Maybe if there weren’t more feature requests to get prioritized this might happen, but the reality is that there are always more feature requests than time to implement them, and a feature request used almost exclusively by the smallest dollar customers will always lose to a feature for big-dollar customers.

I guess where it could potentially bring value is by:

Removing a major concern that prevents individuals / small customers from using GCP in the first place; so more of them do use it

That could then lead to value in two ways:

- They make small projects that go on to be large projects later, (e.g. a small app that grows / becomes successful, becomes a moneymaker)

- Or, they might then be more inclined to get their big corp to use GCP later on, if they've already been using it as an individual

But that's long term, and hard to measure / put a number on

Every large enterprise has insurmountable difficult even imagining why customers would want something as bizarre as a "stop loss" on their spending...

... right up until it's their own bottom line that is at risk, and then like magic spending limits become a critical feature.

For example, Azure has no stop-loss feature for paid customers, but it does for the "free" Visual Studio subscriber credits.

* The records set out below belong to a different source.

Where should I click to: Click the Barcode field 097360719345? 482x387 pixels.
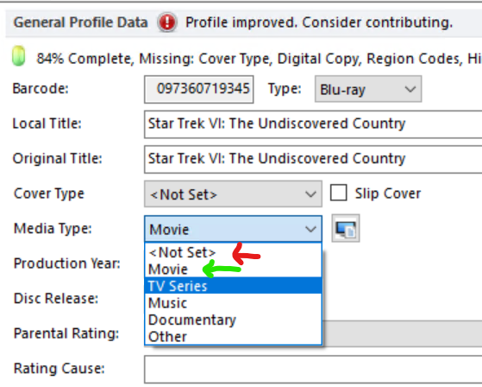coord(199,89)
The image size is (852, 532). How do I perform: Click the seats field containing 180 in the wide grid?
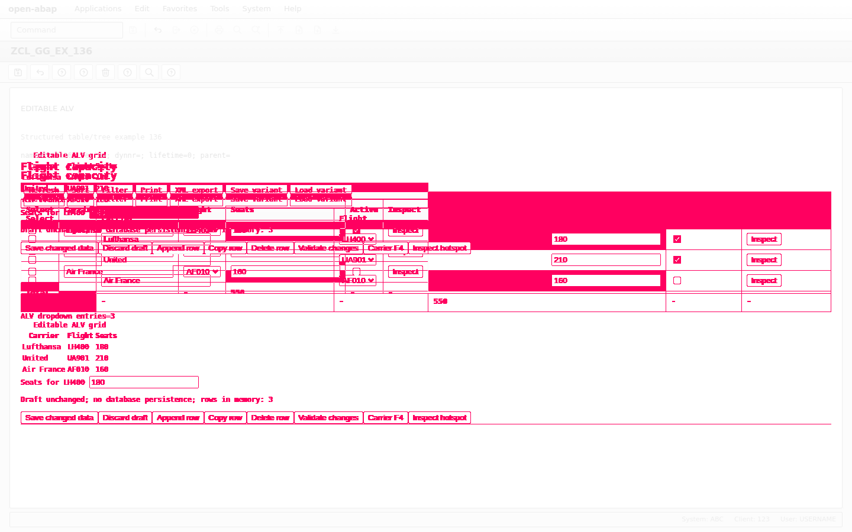tap(606, 239)
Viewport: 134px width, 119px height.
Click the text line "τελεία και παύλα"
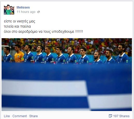[17, 26]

Because if some random dev with a VS subscription blows through $100K of GPU time due to a missing spending constraint, that's Microsoft's problem, not their own.

It's as simple as that.

As noted above, there is enough value here such that AWS implemented this several years ago. Said implementation is appropriate for both personal AWS accounts and large scale multi-account organizations.

Having implemented this on behalf of others several times, I'll share the common pain points: * There's a long lead time. You need to enable Cost Explorer (24-48 hours). If you're trying for fine distinctions, activating tags as cost allocation tags is another 24 hours * AWS cost data is a lagging indicator, so you need to be able to absorb a day of charges * Automation support is poor, especially for organizations * Organization budgets configured at the account level are misleading if you don't understand how they're configured

What's really wanted here is that AWS needs to commit to more timely cost data delivery such that you can create an hourly budget with an associated action.

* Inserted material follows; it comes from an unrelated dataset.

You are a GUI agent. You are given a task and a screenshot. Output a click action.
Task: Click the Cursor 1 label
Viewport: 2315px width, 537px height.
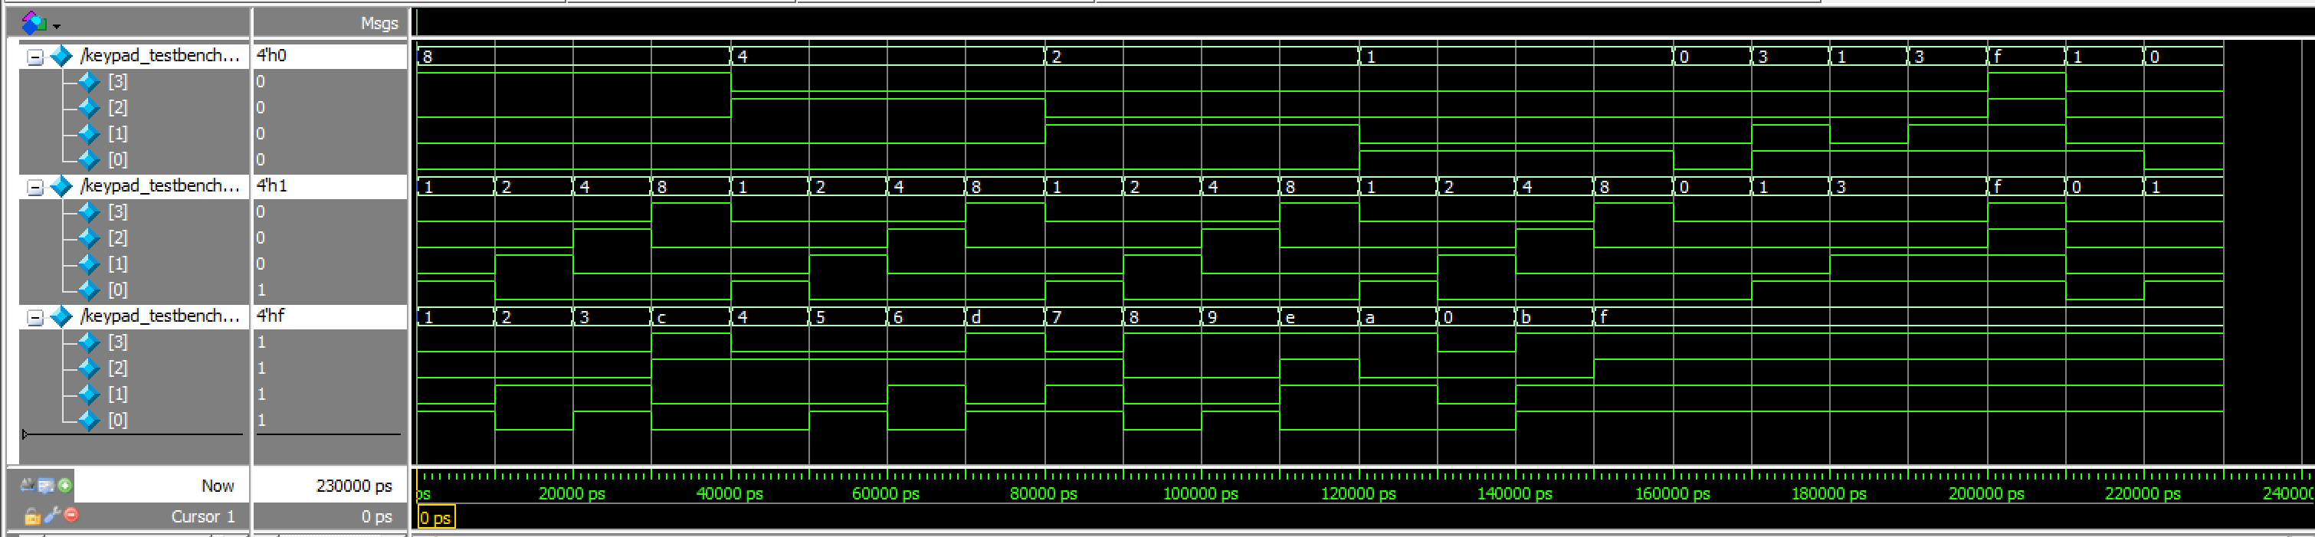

> Said implementation is appropriate for both personal AWS accounts and large scale multi-account organizations.

Followed by a list of caveats that make it wholly irrelevant for an individual who is afraid of a surprise charge covering less than several days.

Yeah, right. Capping a resource, such a wild idea. Of course they won't implement it for the same reason bar owners don't put a cap on drinks.
Aren't bars actually required to cap drinks? It's usually phrased as having to refuse serving if you're visibly drunk, but still effectively a cap. That said, a big cloud bill doesn't make you intoxicated. The more I examine this analogy, the less it makes sense.
I don't know if the analogy works that well, the assumption is that you're making more money then you put in the more traffic you get. As a bar owner is the choice between closing your bar for the month when you run out of beer or running to the supplier to bring more kegs.
I'm sure lot of people at Amazon and Google are aware small customers want this and it's a feature they'd like to brag about, but it is much harder to implement a real time quota on spend than a daily batched job for the money part + realtime resource scoped quotas.
None of their Big Customers they meant, the small ones who worry about this doesn't matter.